Défricheur de lignes aériennes, pour le plaisir, avec un bimoteur léger qu’il avait convoyé de métropole, Gérard Ethève est aujourd’hui le patron d’une compagnie aérienne qui fait la fierté de la Réunion… et la sienne aussi.
A 75 ans, il vient de mettre en service son troisième Boeing 777 ce qui n’a d’ailleurs, pas forcément été du goût d’Air France qui l’avait pourtant encouragé dans la voie du transport régulier, il y a peu. Mais la petite compagnie imaginée au départ a pris de l’envergure. Par pur pragmatisme. « J’avais toujours dit que notre vocation n’était pas la desserte sur la métropole en confrontation avec les compagnies long-courrier existantes », avoue celui qui se qualifie lui-même de « boulimique de l’aéronautique ». Et pourtant…

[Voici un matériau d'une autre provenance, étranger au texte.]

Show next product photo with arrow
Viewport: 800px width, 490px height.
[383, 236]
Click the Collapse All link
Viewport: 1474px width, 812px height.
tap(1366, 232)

Saisir les opportunités au vol
« J’ai fait partie d’une épopée aéronautique de l’océan indien, sans réflexion préalable, sans me projeter dans le futur, juste en saisissant les opportunités au vol ». Petit à petit, en se rendant utile, il est devenu indispensable, et à plusieurs reprises, au cours de la carrière, il est apparu comme l’homme providentiel, le dernier recours. C’est comme cela, que le petit pilote privé de l’aéro-club Roland Garros a commencé par devenir rapidement, en 1955, instructeur avant d’endosser l’uniforme de chef-pilote. En l’espace de cinq ans, avec la rigueur qui le caractérise, il va hisser l’aéro-club de Saint-Denis-de-la Réunion aux premiers rangs des écoles de pilotage françaises.

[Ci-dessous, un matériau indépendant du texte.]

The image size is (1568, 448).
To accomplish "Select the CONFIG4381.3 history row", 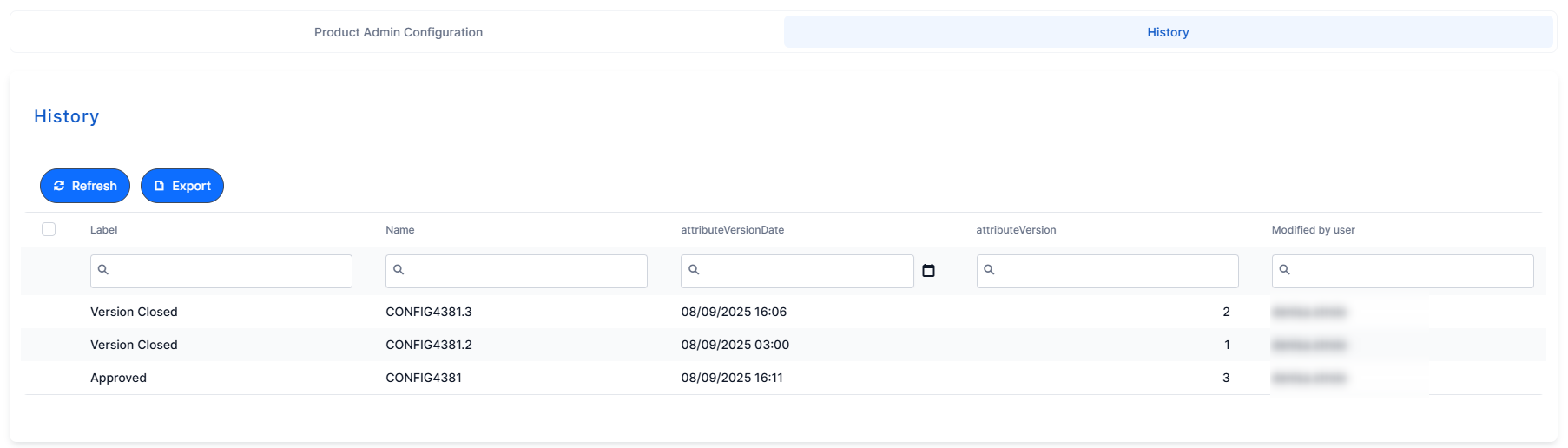I will click(783, 312).
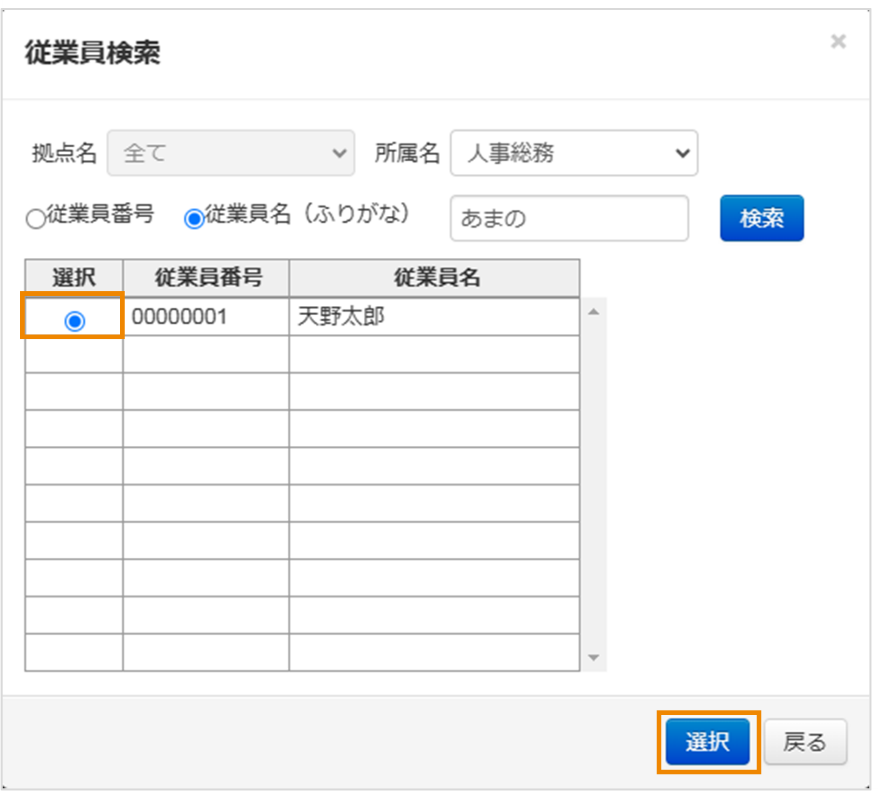Toggle the radio button in 天野太郎's row

coord(74,321)

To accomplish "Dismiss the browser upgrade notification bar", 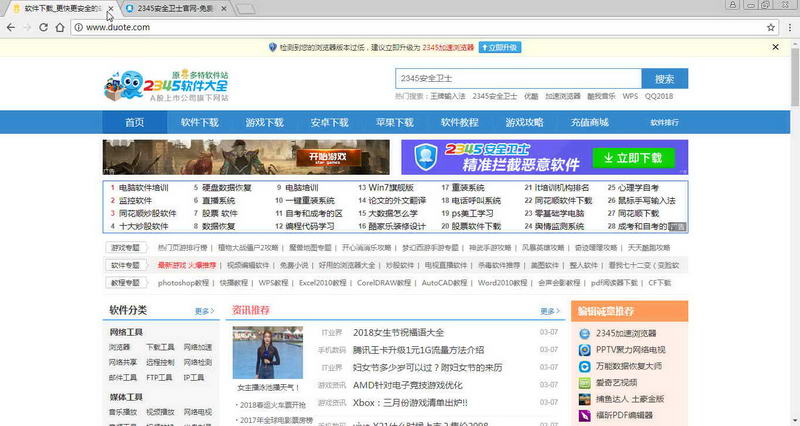I will pyautogui.click(x=775, y=47).
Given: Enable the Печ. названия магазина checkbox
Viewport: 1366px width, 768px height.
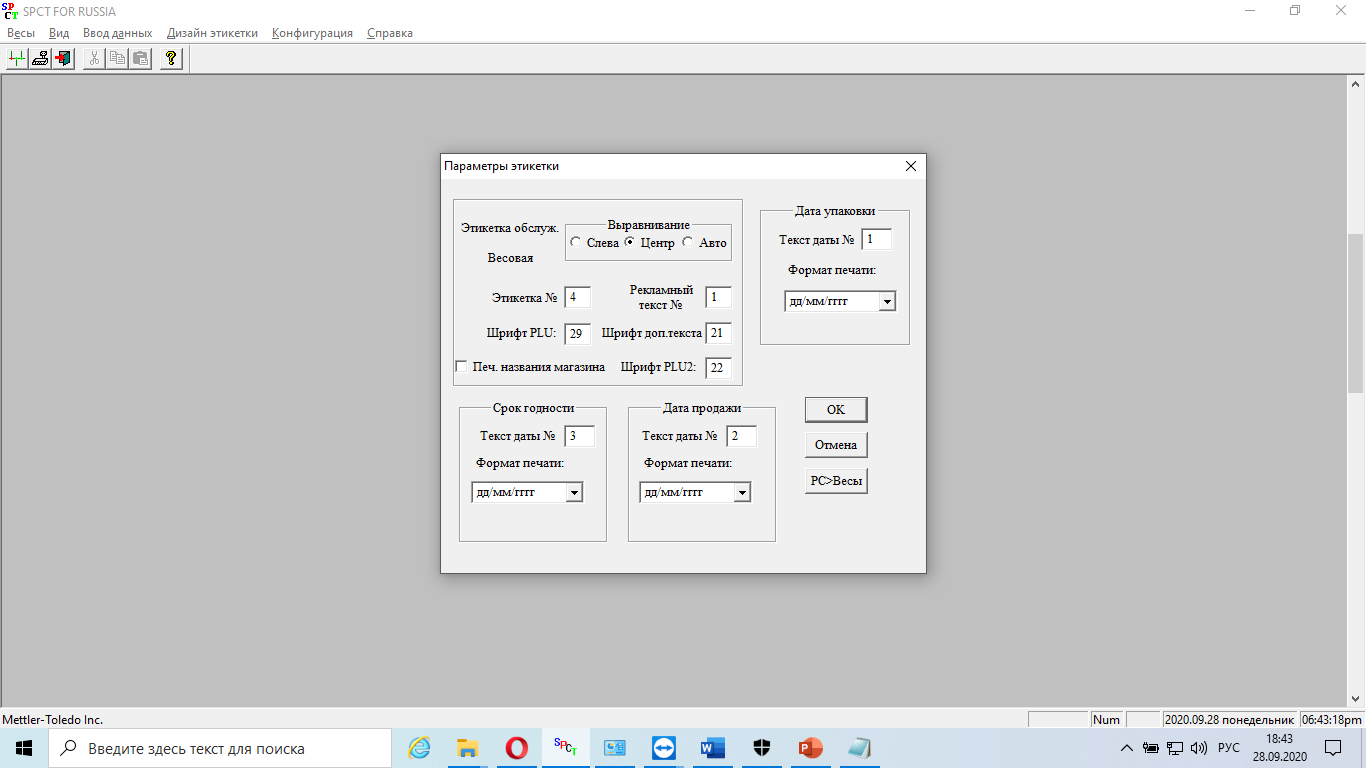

Gérard Ethève est un réunionnais pure souche. « Ma famille est établie sur l’île depuis 1734. Le premier Ethève était un tailleur de pierre originaire de la Creuse, envoyé là pour aménager l’île. Le voyage prenait à l’époque 6 à 8 mois ». Lui est né dans le sud de l’île, il y a 75 ans. Il respire la Réunion. Le sega coule dans ses veines. Il n’a jamais perdu son accent créole. Dans la lignée de ses aïeux, il a apporté sa pierre à l’édifice. Il est l’un des acteurs du désenclavement de l’île.
A la fin de ses études secondaires, il trouve un travail dans une compagnie d’assurance qui n’a rien d’aérienne. Il a alors 18 ans. A l’époque, l’aviation, c’est la métropole. Sur l’île, elle se résume à l’aéro-club Roland Garros, implanté sur l’aérodrome de Gillot, près de Saint-Denis. Il a 22 ans quand il décide d’apprendre à piloter, autant par attrait de l’aéronautique que par passion de la mécanique. Une passion qu’il n’a jamais reniée. Dans son bureau, sur l’aéroport de Saint-Denis, il y a autant de bijoux mécaniques que de maquettes d’avions. Il y a là une étonnante machine à vapeur datant du tout début du 20ème siècle, le chef d’œuvre d’un ouvrier.
A peine breveté, il décide de devenir instructeur et dans la foulée chef-pilote de l’aéro-club. L’activité s’envole. Il adopte la méthode de Raymond Sirretta dont il dévore les articles dans Aviasport. « Je possède la collection complète d’Aviasport, depuis le premier numéro ». En l’espace de cinq ans, le club connaît un essor spectaculaire. En 1959, il compte quelque 200 membres.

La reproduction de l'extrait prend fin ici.